> _YOUR TASK_:
Copy the passage on smoking quit methods from "In a second" up to and including "cessation) with 12.5%.", swapping each "persistent abstinence" for "sustained abstinence".

Benmarhnia T et al American Journal of Epidemiology 2018 DOI: 10.1093/aje/kwy129

In a second paper using the PATH data, the authors considered persistent abstinence (not using tobacco for more than 30 days). The red highlighted section of the table below shows that those smokers who used ecigs (called ENDS in the table) had the worst persistent abstinence all-tobacco quit rates of any group in the cohort (5.6% of those who were vaping at the Wave 1 survey  and 3.7% of those who too up vaping between Wave 1 and Wave 2). By far the most successful all-tobacco quit rate was for “no aid used” (ie cold turkey or unassisted cessation) with 12.5%.

When we multiply these quit rates by the numbers of smokers using each quit method, the yield of persistent quitters is even starker (see the second table below derived from the data in the table immediately below).

blog table

screen shot 2019-01-09 at 1.37.45 pm

So in this major national cohort of US smokers, not only did EC use produce the lowest rate of persistent abstinence from tobacco use after one year compared to all other quit methods, but EC’s contribution to population-wide tobacco abstinence was utterly dwarfed by all other methods (10.9% v 89.1%). The much-denigrated and neglected unassisted cessation approach quietly ploughed on, continuing  its massive historical dominance of how most ex-smokers quit, contributing 1.5 times more quitters than all other methods combined.

> _GIVEN DATA_:
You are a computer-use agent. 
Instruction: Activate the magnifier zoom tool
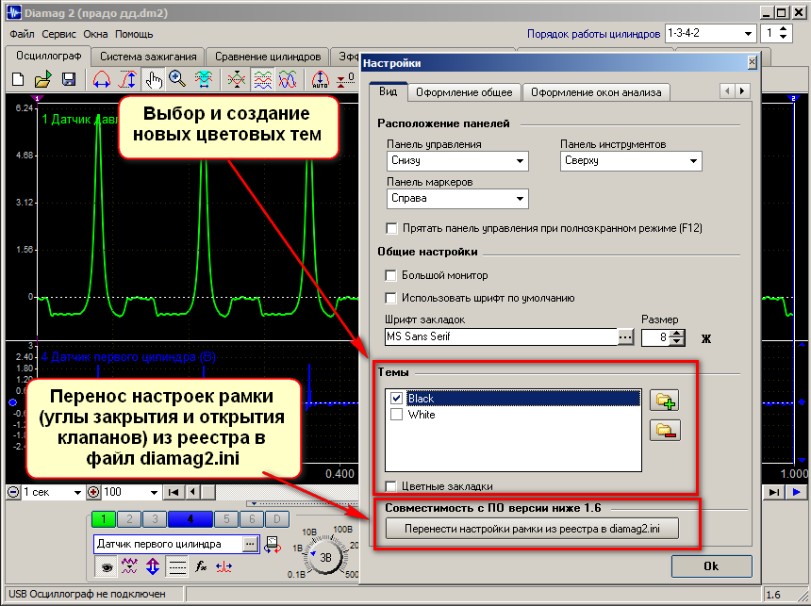click(x=177, y=79)
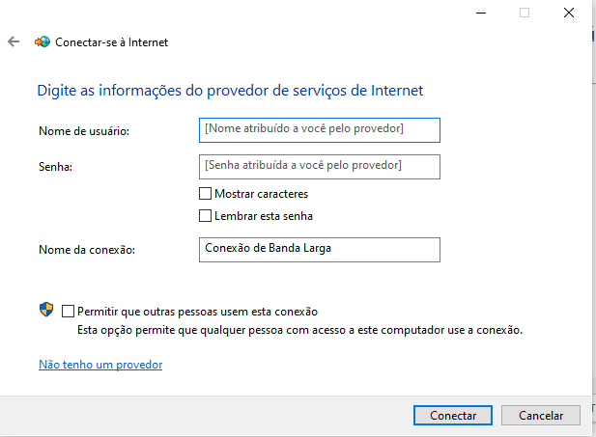Click the blue heading Digite as informações do provedor
Screen dimensions: 596x437
click(x=230, y=91)
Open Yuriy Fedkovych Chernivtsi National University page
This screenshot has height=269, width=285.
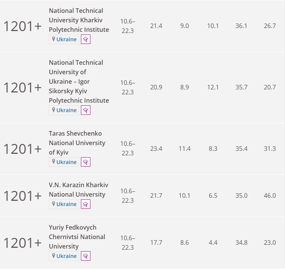[x=77, y=237]
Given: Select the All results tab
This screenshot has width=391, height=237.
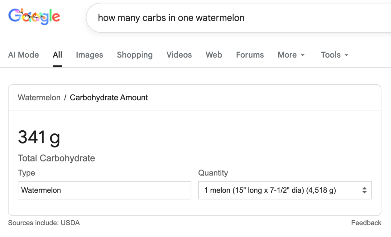Looking at the screenshot, I should (57, 55).
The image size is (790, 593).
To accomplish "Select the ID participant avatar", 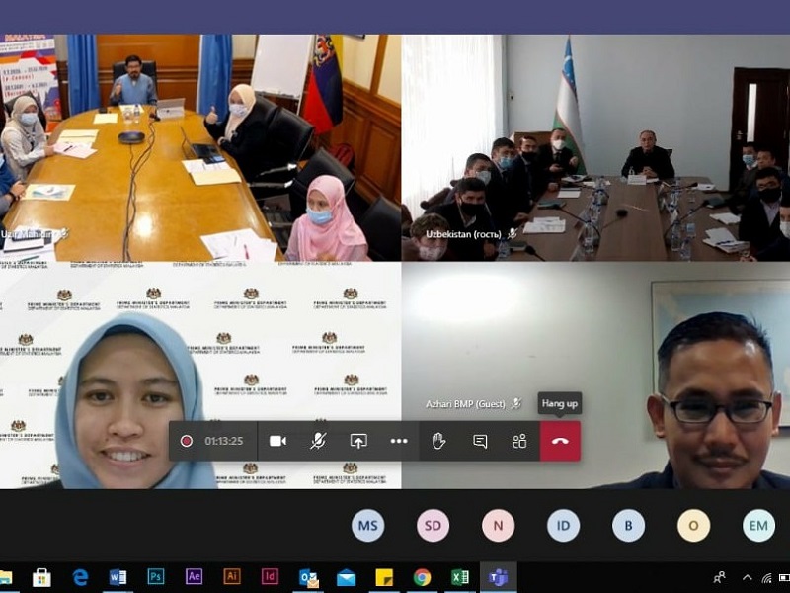I will tap(563, 526).
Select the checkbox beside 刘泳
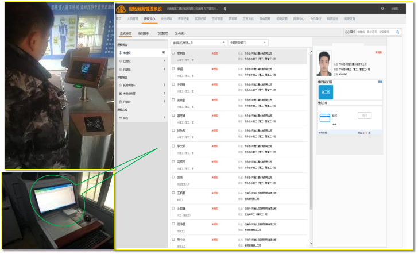 click(173, 177)
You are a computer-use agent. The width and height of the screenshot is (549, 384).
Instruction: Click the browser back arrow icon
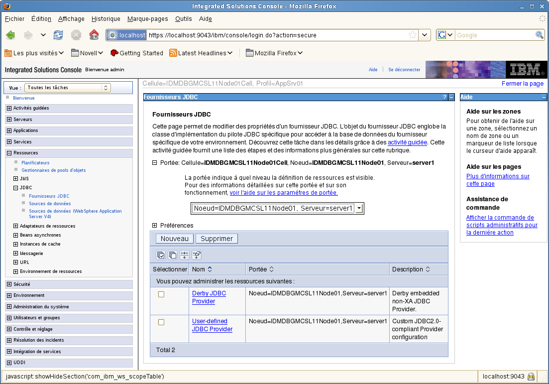(x=10, y=35)
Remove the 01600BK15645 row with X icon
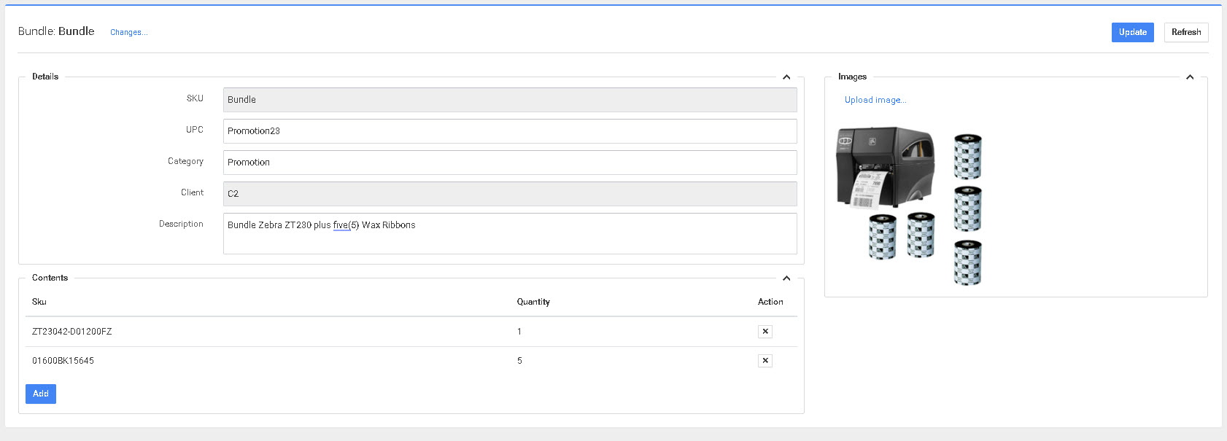The height and width of the screenshot is (441, 1227). (765, 361)
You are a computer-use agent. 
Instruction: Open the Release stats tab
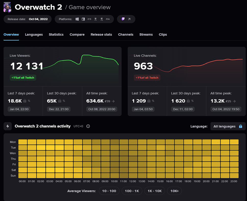[x=101, y=35]
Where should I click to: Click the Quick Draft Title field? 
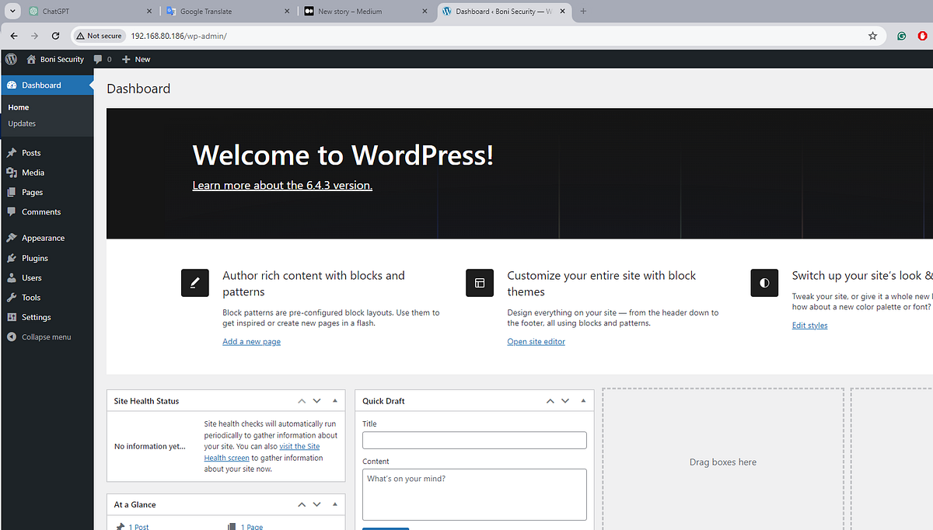tap(474, 440)
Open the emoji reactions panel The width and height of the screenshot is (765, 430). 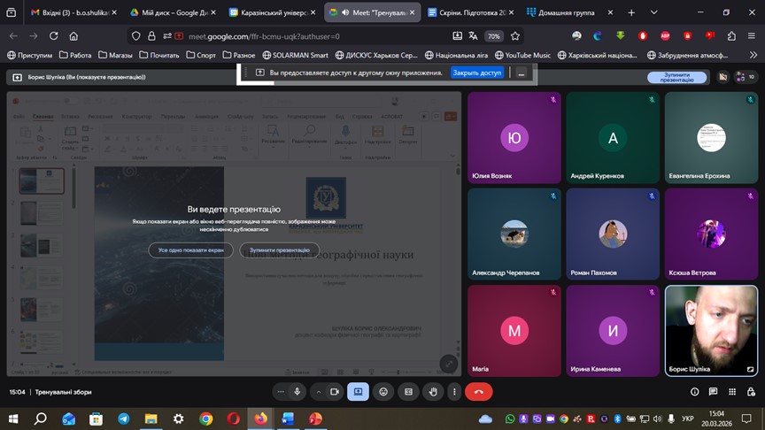tap(383, 391)
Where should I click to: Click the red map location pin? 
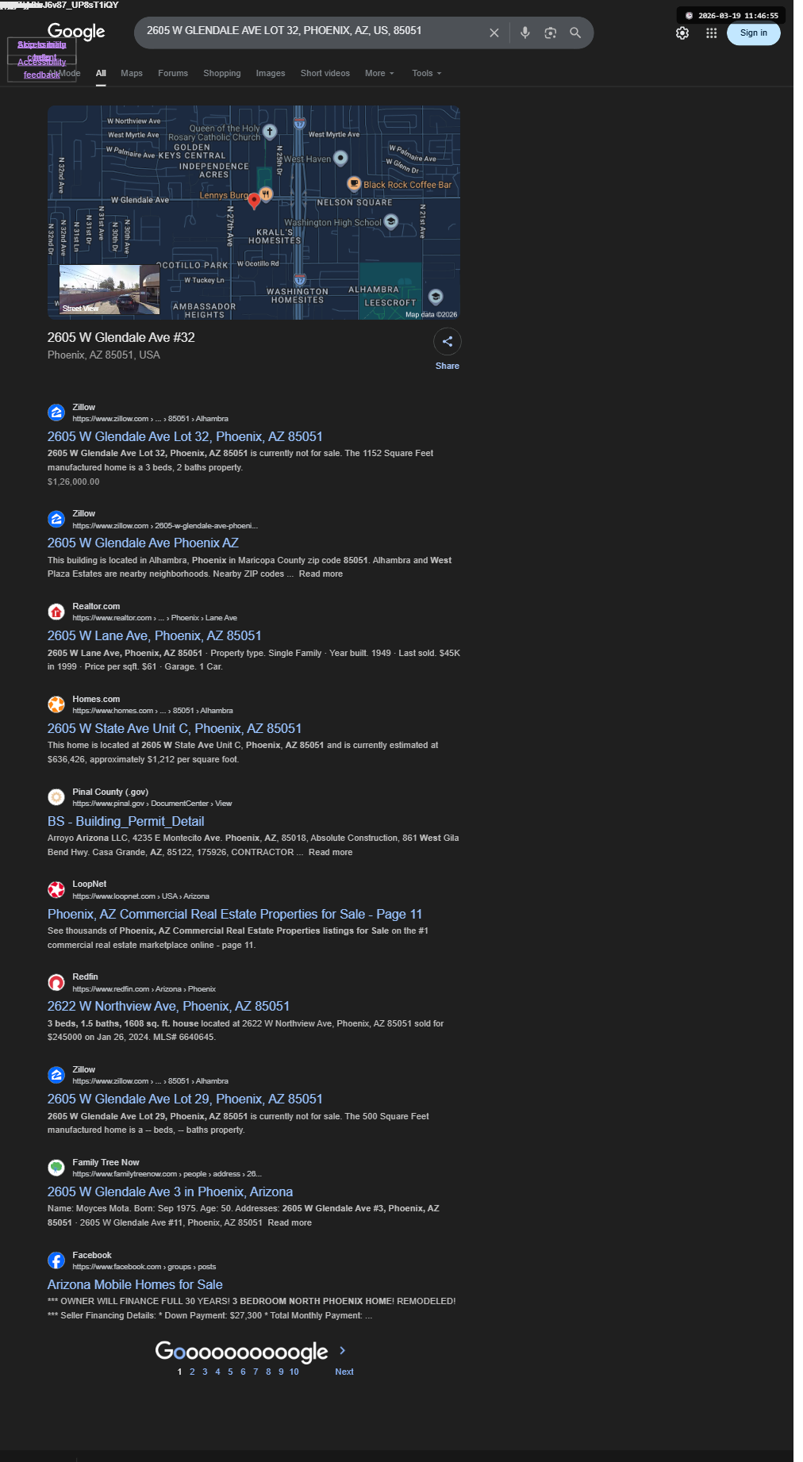tap(254, 201)
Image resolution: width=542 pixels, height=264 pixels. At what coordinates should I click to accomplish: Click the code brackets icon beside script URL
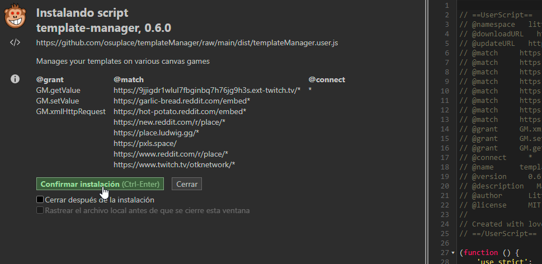15,43
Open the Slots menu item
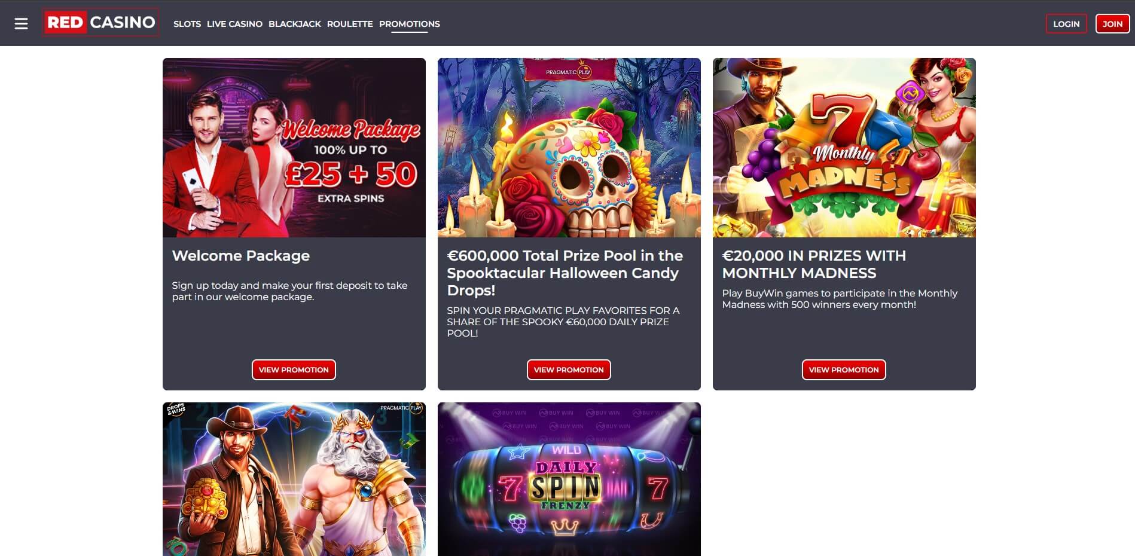1135x556 pixels. point(187,24)
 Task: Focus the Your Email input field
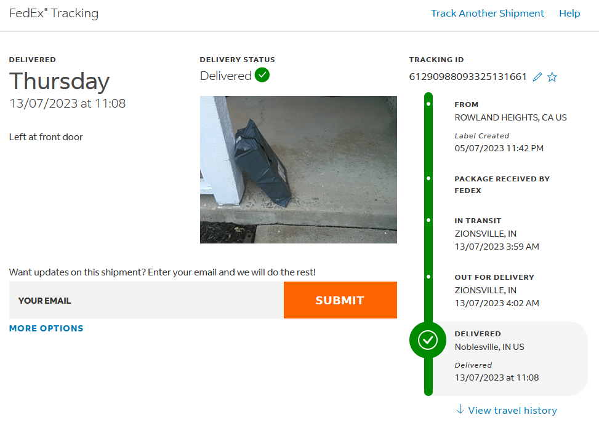(x=147, y=300)
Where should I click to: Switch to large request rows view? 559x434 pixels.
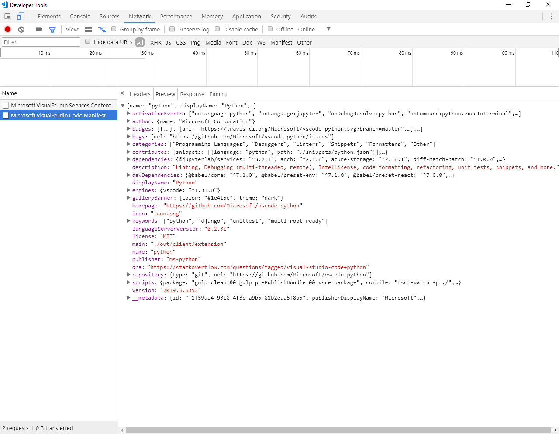click(88, 29)
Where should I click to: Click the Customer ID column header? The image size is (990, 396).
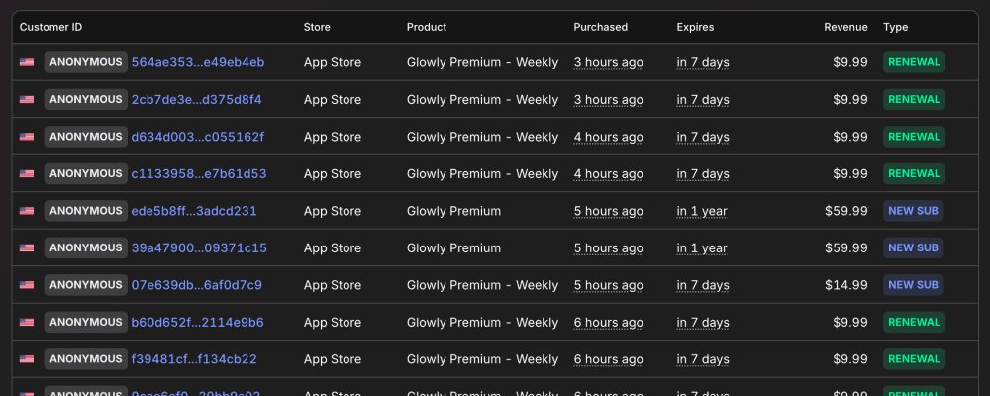tap(50, 27)
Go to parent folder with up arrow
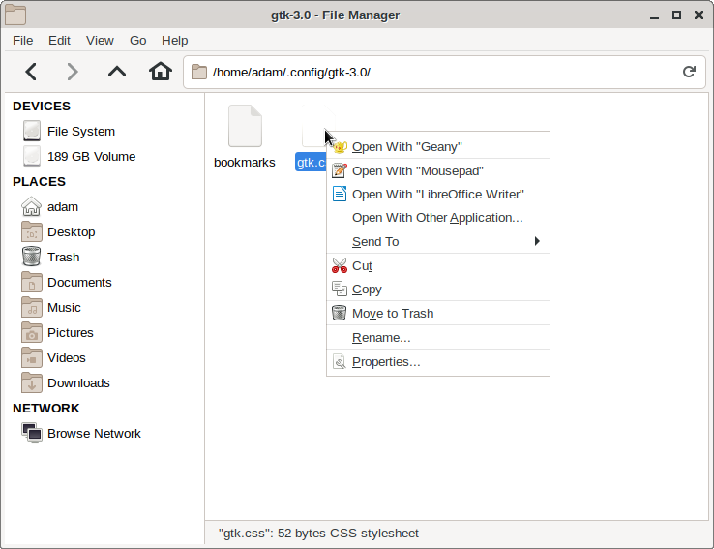The width and height of the screenshot is (714, 549). [x=117, y=72]
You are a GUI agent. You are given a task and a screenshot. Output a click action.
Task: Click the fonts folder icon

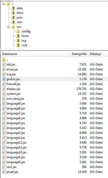click(18, 36)
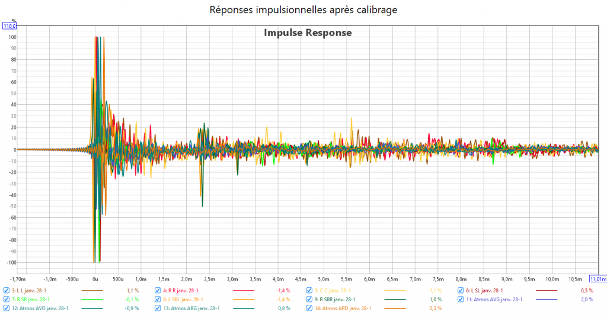This screenshot has width=607, height=322.
Task: Click the 2,0 % value for Atmos AVG
Action: coord(587,300)
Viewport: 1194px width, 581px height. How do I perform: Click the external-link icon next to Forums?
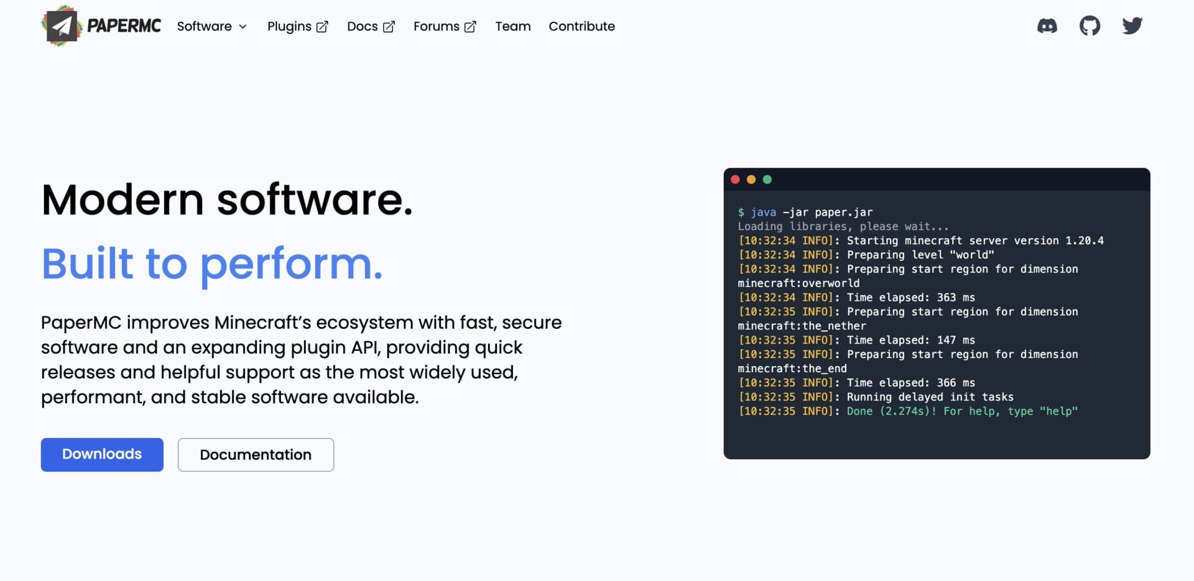coord(470,27)
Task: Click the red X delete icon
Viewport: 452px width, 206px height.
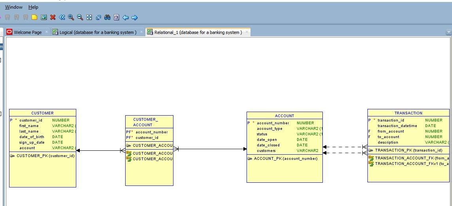Action: 53,17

> _ANSWER TO THE EXERCISE_:
In a second paper using the PATH data, the authors considered sustained abstinence (not using tobacco for more than 30 days). The red highlighted section of the table below shows that those smokers who used ecigs (called ENDS in the table) had the worst sustained abstinence all-tobacco quit rates of any group in the cohort (5.6% of those who were vaping at the Wave 1 survey  and 3.7% of those who too up vaping between Wave 1 and Wave 2). By far the most successful all-tobacco quit rate was for “no aid used” (ie cold turkey or unassisted cessation) with 12.5%.